A logistic regression generalized linear model (GLM) and general additive model (GAM) was performed for habitat preference for N. jatamansi using presence-absence data in R studio. Habitat variables such as temperature, precipitation, aspect, slope, and elevation were used. To determine the best fit model, multi-model inferences were conducted, selecting the model with lower Akaike information criterion (AIC). AIC is a mathematical method for evaluating how well a model fits the data it was generated from. Subsequently, GAM outperformed GLM.

 

Species Distribution Modelling (SDM)

Of the 95 geographic points of N. jatamansi, eight points falling outside the sanctuary boundary were clipped and the remaining 87 points that fell inside the boundary were used for species distribution modelling. Nineteen bioclimatic variables with a spatial resolution of 30 arc-second (~1 km at the equator) were downloaded from Worldclim (Fick et al. 2017) website (www.worldclim.org), and slope & aspect (30 m resolution) were extracted from digital elevation model (DEM). Accordingly, multicollinearity test was done using statistical software R v.4.4.1 (R Core Team, 2023) using the package ‘usdm’ (Naimi et al. 2014) and ‘raster’ (Hijmans 2024). Those bioclimatic variables with VIF ≥ 10 were considered as highly correlated and subsequently removed from further analysis (Zuur et al. 2009; Montgomery et al. 2012; Yoon & Lee 2021) and only four bioclimatic variables out of the total 19 variables were retained. Variables such as bio3 (isothermality (bio2/bio7) (×100)), bio5 (max temperature of warmest month), bio7 (temperature annual range (bio5–bio6)), bio14 (precipitation of driest month), aspect, slope and elevation were used. Maximum entropy modelling, MaxEnt (Phillips et al. 2025) executable jar file was used for generating species distribution modelling using presence only data with 10,000 background points. Seventy-five percentage of the occurring data were used as training data and the remaining 25% as test data. The ASC file generated by MaxEnt was further reclassified using ArcGIS v 10.8.
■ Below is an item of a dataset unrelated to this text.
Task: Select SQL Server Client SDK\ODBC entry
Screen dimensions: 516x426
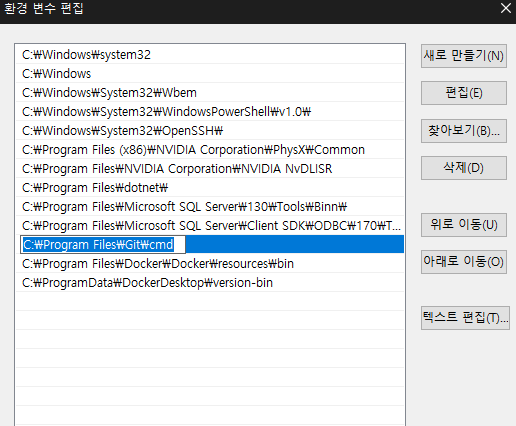Action: 210,225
For future potential distribution of N. jatamansi, general circulation model (GCM) BCC-CSM2-MR was selected as it is broadly recognised as one of the most effective climate models for predicting the impacts of past and future climate change on plant distributions in eastern Asia, and the Himalayan region (Xin et al. 2013; Abdelaal et al. 2019; Rana et al. 2020). Among the four shared socio-economic pathway (ssp 126, ssp 245, ssp 370, and ssp 585), ssp 245, which shows an intermediate development scenario, was used in the future distribution for year 2041–2060 and 2061–2080. The SSPs are a set of reference pathways that describe alternative patterns in the evolution of society and ecosystems over a century, assuming no change in climate trends or climate policies (O’Neill et al. 2014).

 

 

RESULTS

 

The largest number of individuals were counted in plot 78 with organic layer depth of 3 cm, 55^o slope, and 280^o aspect. The highest relative density (RD) of N. jatamansi recorded was in plot 39 with RD 99.72% and least in plot 49 with RD 2.07% with slope gradient ranging 10–55 ^o. Likewise, the highest coverage of N. jatamansi was recorded in plot 34 with 94%, and least in plot 30 with 2%. The survey recorded 7,497 counts of species in 95 plots under the sanctuary.

 

Vegetative Composition

A total of 159 species comprising 40 families were recorded from 95 plots covering 18 sites at Merak and Sakteng gewog. From the 40 families, Compositae family was observed the highest with 27 species followed by Saxifragaceae and Polygonaceae with 14 and 11 species respectively. Fifteen families, including Valerianaceae, have recorded the lowest species count, with only one species per family (Figure 1).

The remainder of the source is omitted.